- WHAT TO PRODUCE -
Show each line of the entries below in which the word "Select" appears.
##############################
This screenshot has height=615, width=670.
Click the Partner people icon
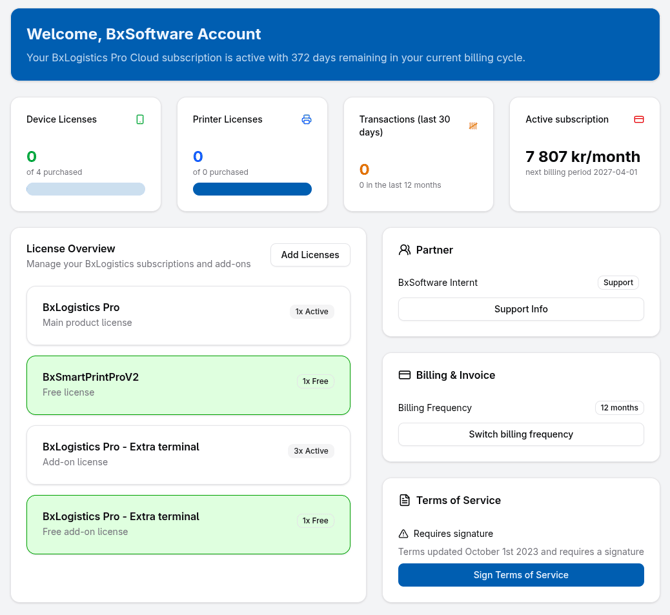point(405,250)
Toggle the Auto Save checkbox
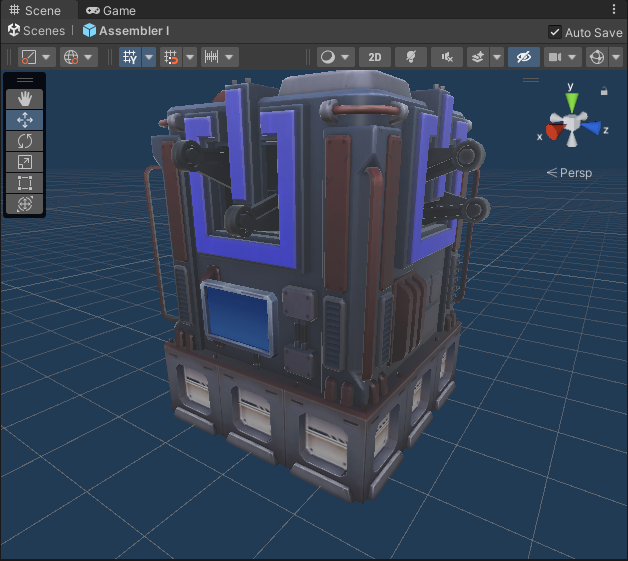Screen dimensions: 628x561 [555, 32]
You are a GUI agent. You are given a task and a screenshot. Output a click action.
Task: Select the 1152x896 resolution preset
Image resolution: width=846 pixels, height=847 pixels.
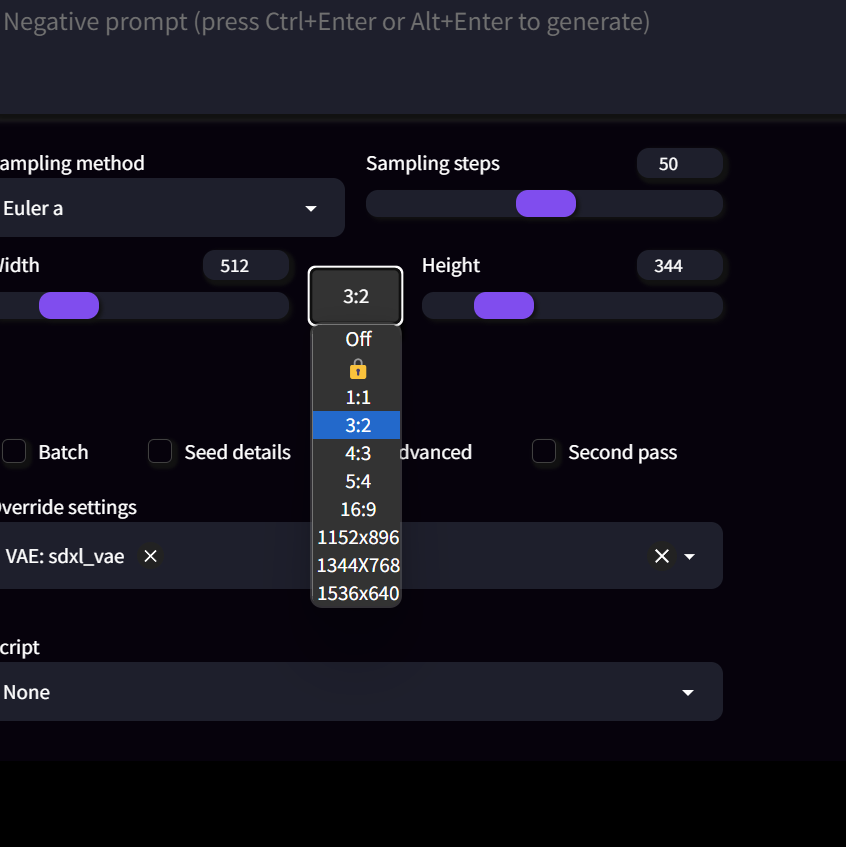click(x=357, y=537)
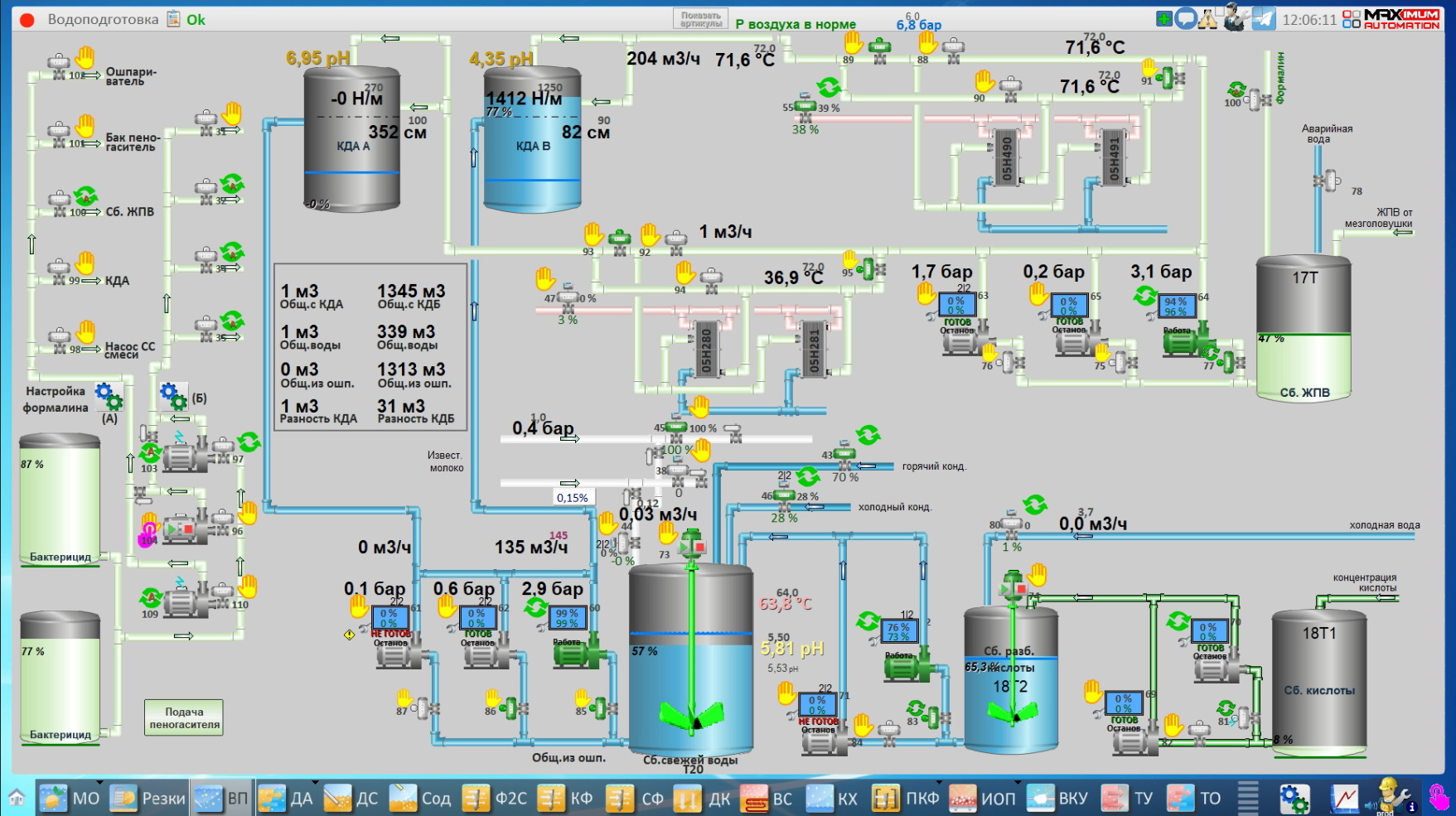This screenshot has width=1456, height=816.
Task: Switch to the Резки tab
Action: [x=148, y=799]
##############################
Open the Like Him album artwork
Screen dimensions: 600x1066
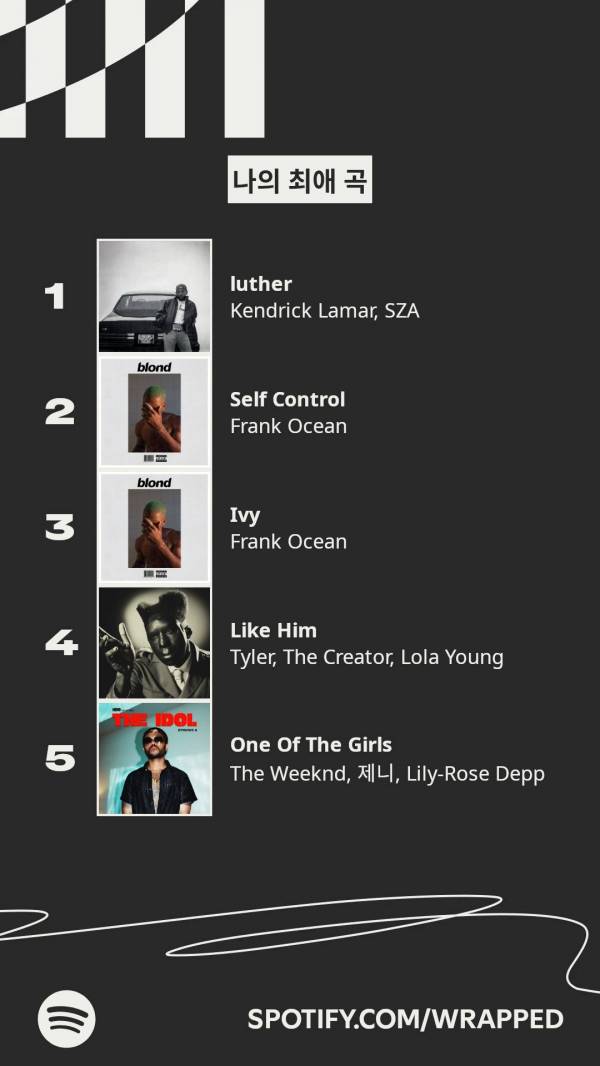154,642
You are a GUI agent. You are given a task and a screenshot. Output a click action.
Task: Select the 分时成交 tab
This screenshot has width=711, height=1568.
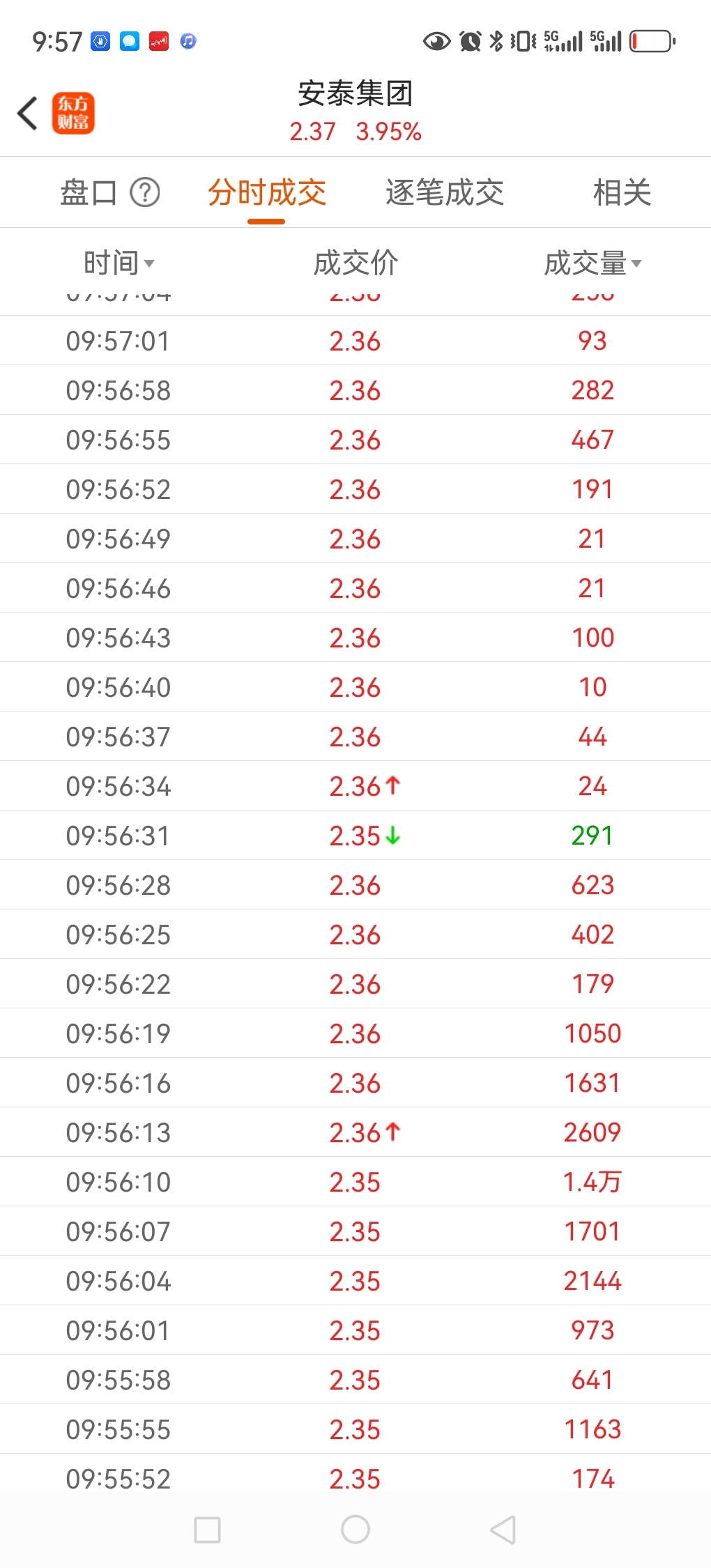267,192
##############################
- ANSWER SPACE -
Task: Select the 1152x896 resolution preset
Task: Select the 分时成交 tab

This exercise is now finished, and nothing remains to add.